In the four surveys between 2004 and 2016, for both Sydney and Melbourne there was no change in the fact that a quarter of workers had one-way commutes lasting no longer than 15 minutes. One half of workers had commutes no longer than 30 minutes.

When you take it up to the experience of three-quarters of workers, there was some increase over the years in Sydney, but only a small increase in Melbourne. Other figures, from Transport for Victoria, tell a similar story.

So, we all think the increasing traffic volume is leading to greater delay and, hence, longer commute times, but the best available actual measures of commute times say they’re little changed.

Find that hard to believe? Well, as I say, few transport economists would. Why not? Because it fits well with what they call “Marchetti’s constant”. Marchetti was an Italian physicist credited with discovering the empirical truth that the average time spent by a person on commuting is about an hour a day – 30 minutes each way.

The amazing truth of this “constant” has been shown by many studies of many cities around the world.

And it fits with another empirical regularity known as the “Lewis-Mogridge position”, formulated by those gents in 1990: “traffic expands to meet the available road space”.

The government notices that traffic is particularly congested on a certain road, so it builds a big new expressway.
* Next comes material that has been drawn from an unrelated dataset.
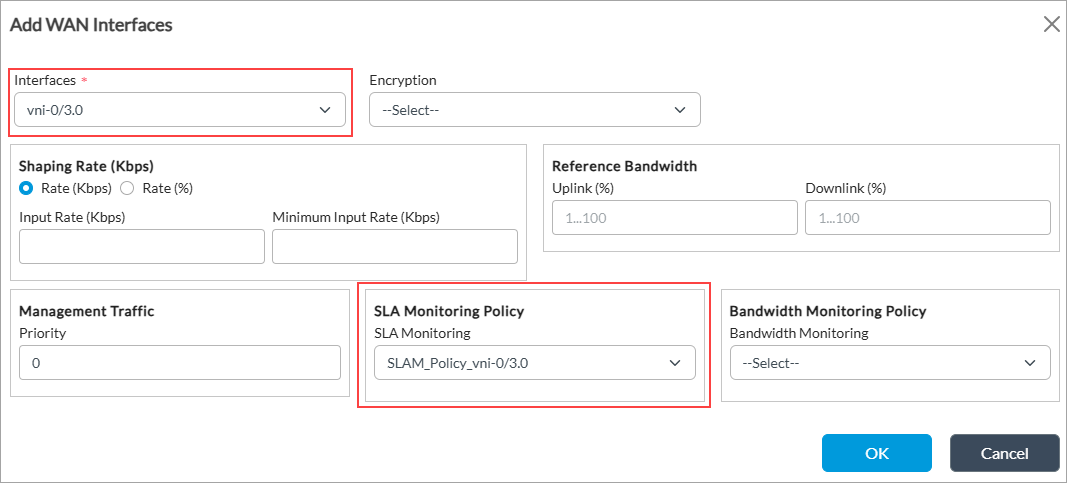Click the Bandwidth Monitoring chevron arrow

1030,363
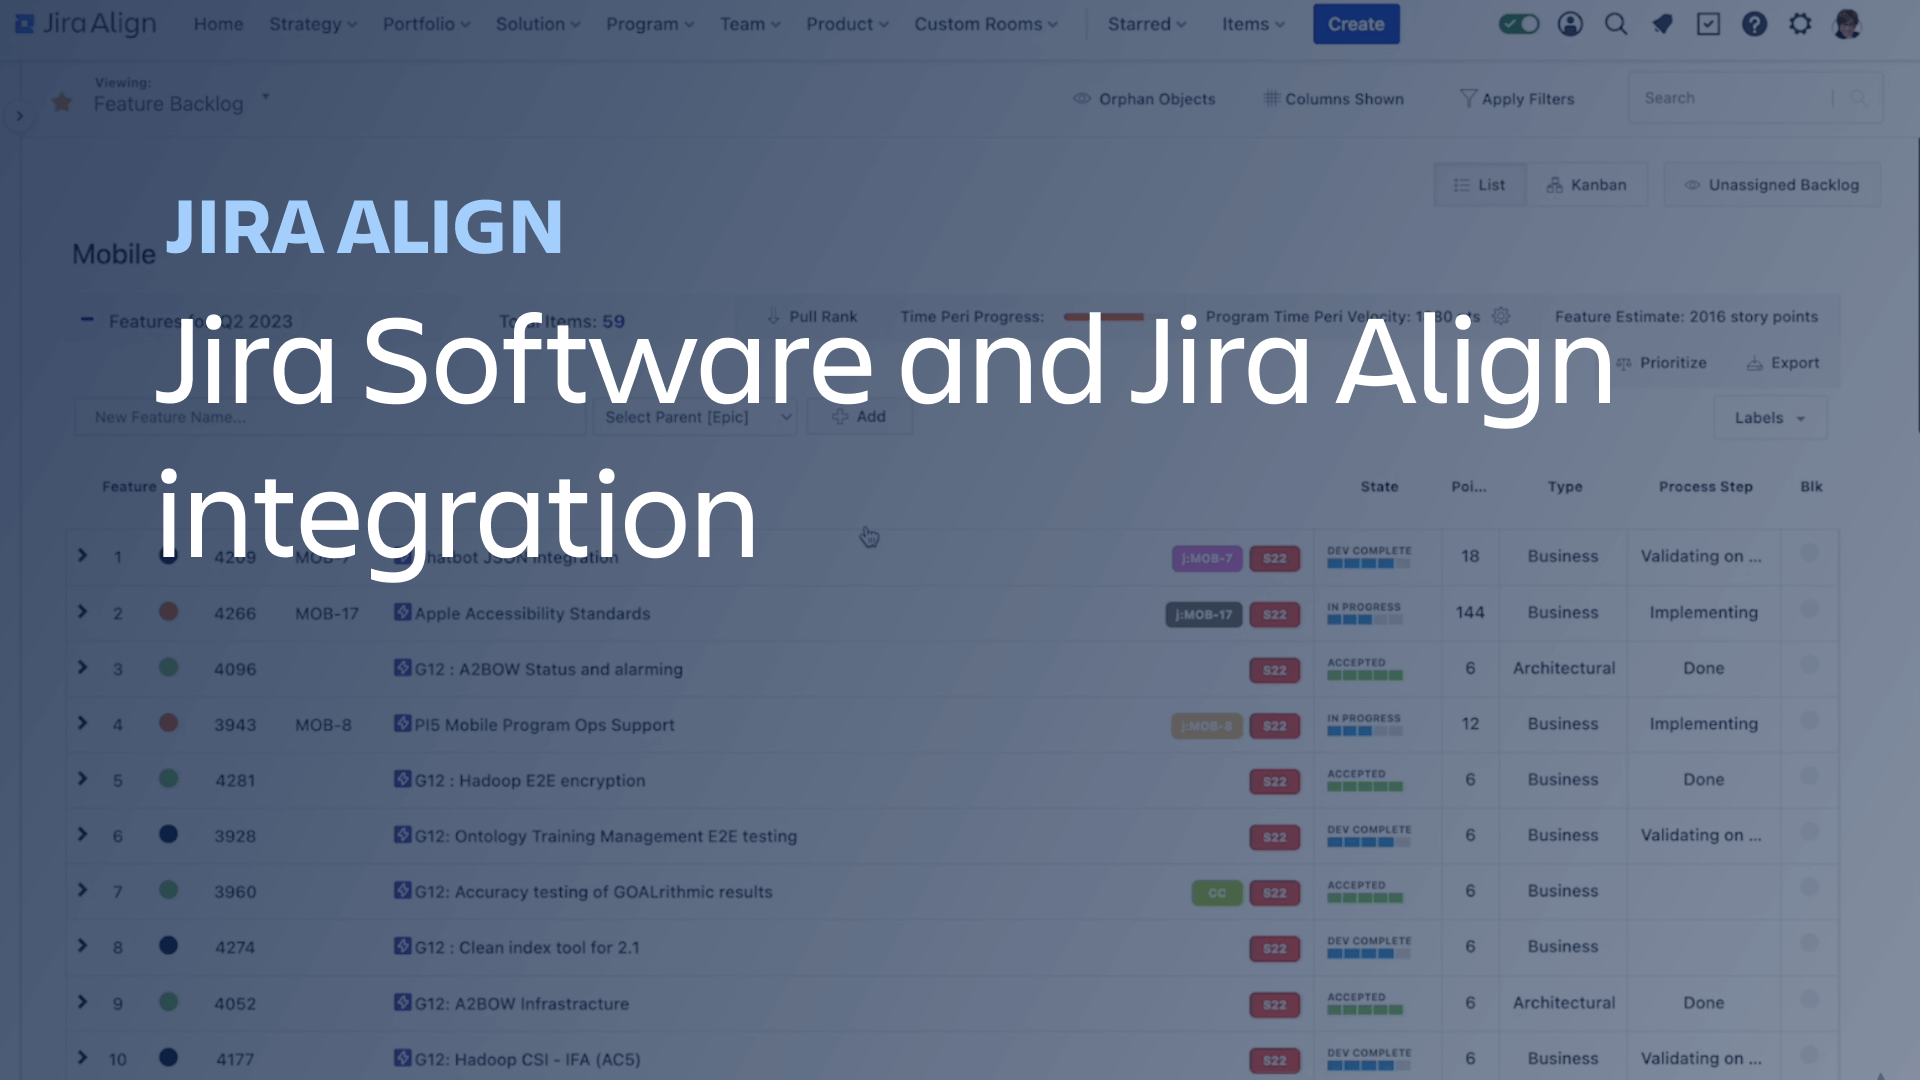Open the Labels dropdown
This screenshot has height=1080, width=1920.
coord(1766,418)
When it opens, the time taken to get from A to B falls dramatically. But when people realise this, more of them stop travelling to work by public transport and start going by car.

So many people do this that the speed gain disappears within months, even weeks. The time taken to get from A to B goes back to about what it was before the expressway was built.
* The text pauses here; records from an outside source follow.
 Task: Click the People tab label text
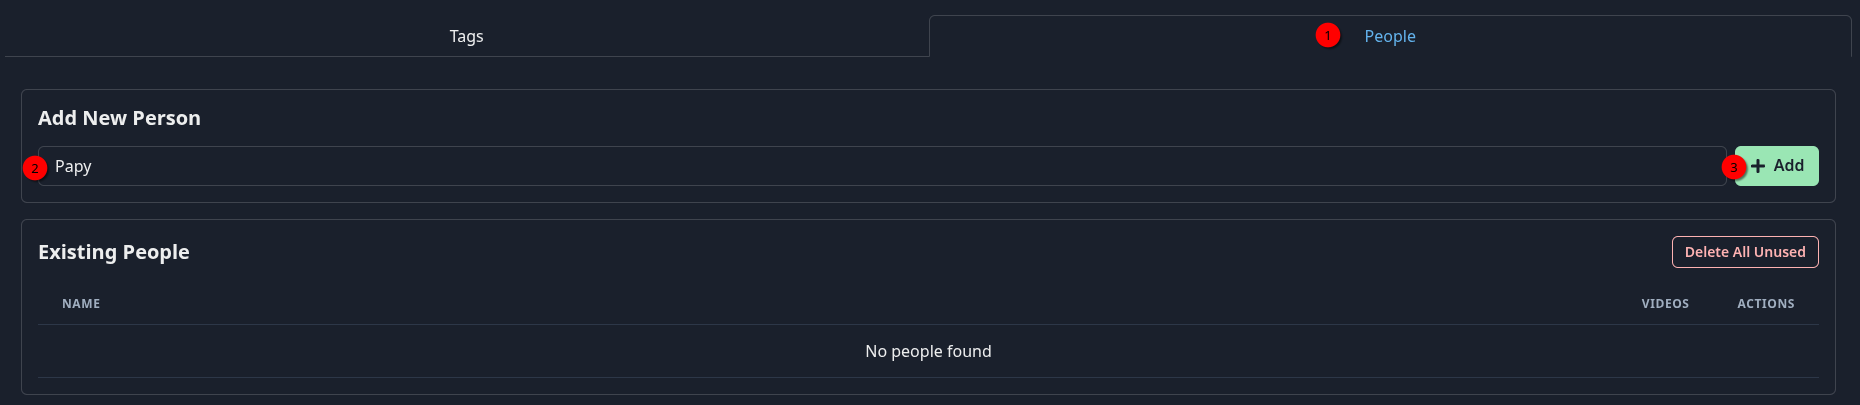click(x=1390, y=36)
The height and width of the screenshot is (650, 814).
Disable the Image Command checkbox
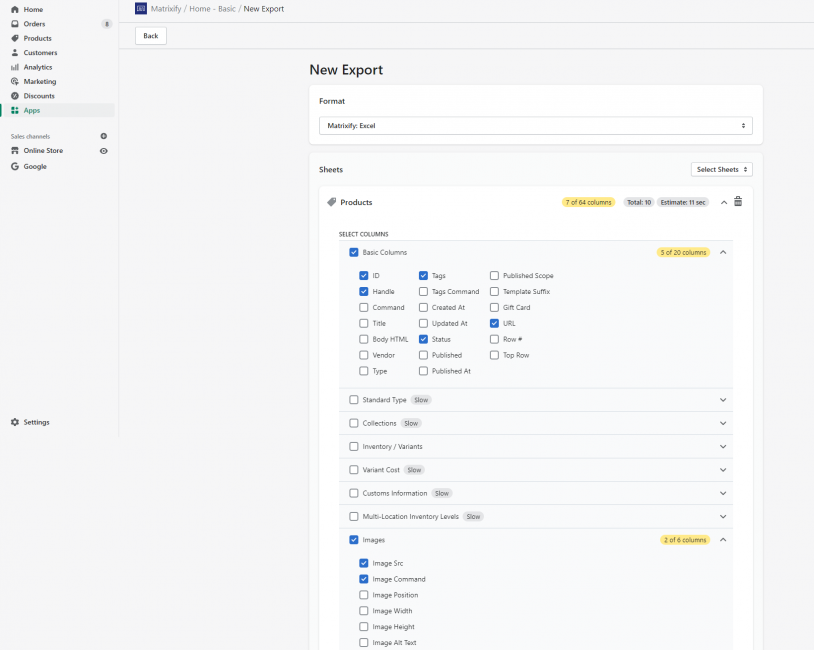click(x=364, y=579)
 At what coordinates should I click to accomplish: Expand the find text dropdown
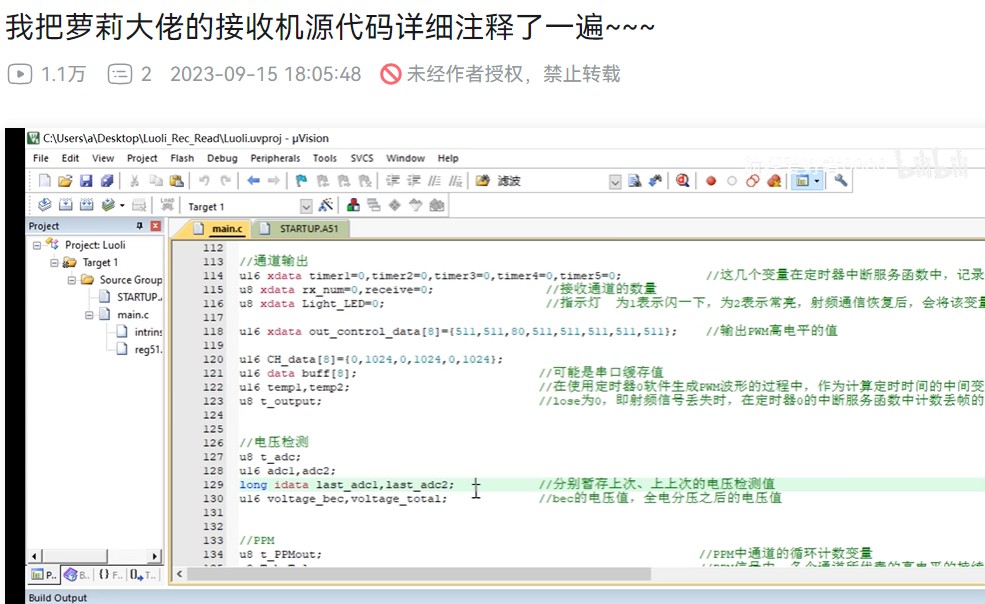point(616,181)
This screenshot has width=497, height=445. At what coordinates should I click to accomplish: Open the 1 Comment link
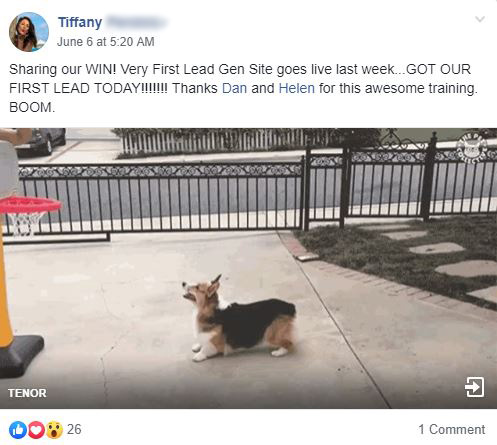point(452,429)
The only change is that a higher proportion of workers are able to go by car. The traffic jam is often just shifted to another place on the road network.

Getting back to road congestion in Sydney and Melbourne, how can the gap between what we think has happened and what actually happened be explained?

One possible part of the explanation is that although the traffic really is heavier, making trips less pleasant, this doesn’t prolong the time of the trip as much as we think it has.

But the main explanation – both in Oz and in other countries – is that commuters adapt to the greater congestion.

They take evasive action by moving to a job that’s closer to home, or moving to a home that’s closer to the job. Or they stop going by car and start using public transport.

One thing that really has changed with our bigger cities is more crowded trains and buses.

It’s as though each of us has our own internal, unconscious regulator that draws the line at 30 minutes and, when that limit is exceeded, prompts us to take steps to get travel times back down to where they should be.

Terrill and Batrouney are clear on this: in neither city was enough new infrastructure built between 2011 and 2016 to explain why the huge population growth didn’t lengthen commute times.

The government didn’t fix it, you and I did. Which says we ought to be wary of thinking the obvious – and only - solution to greater crowding is greater spending on transport infrastructure.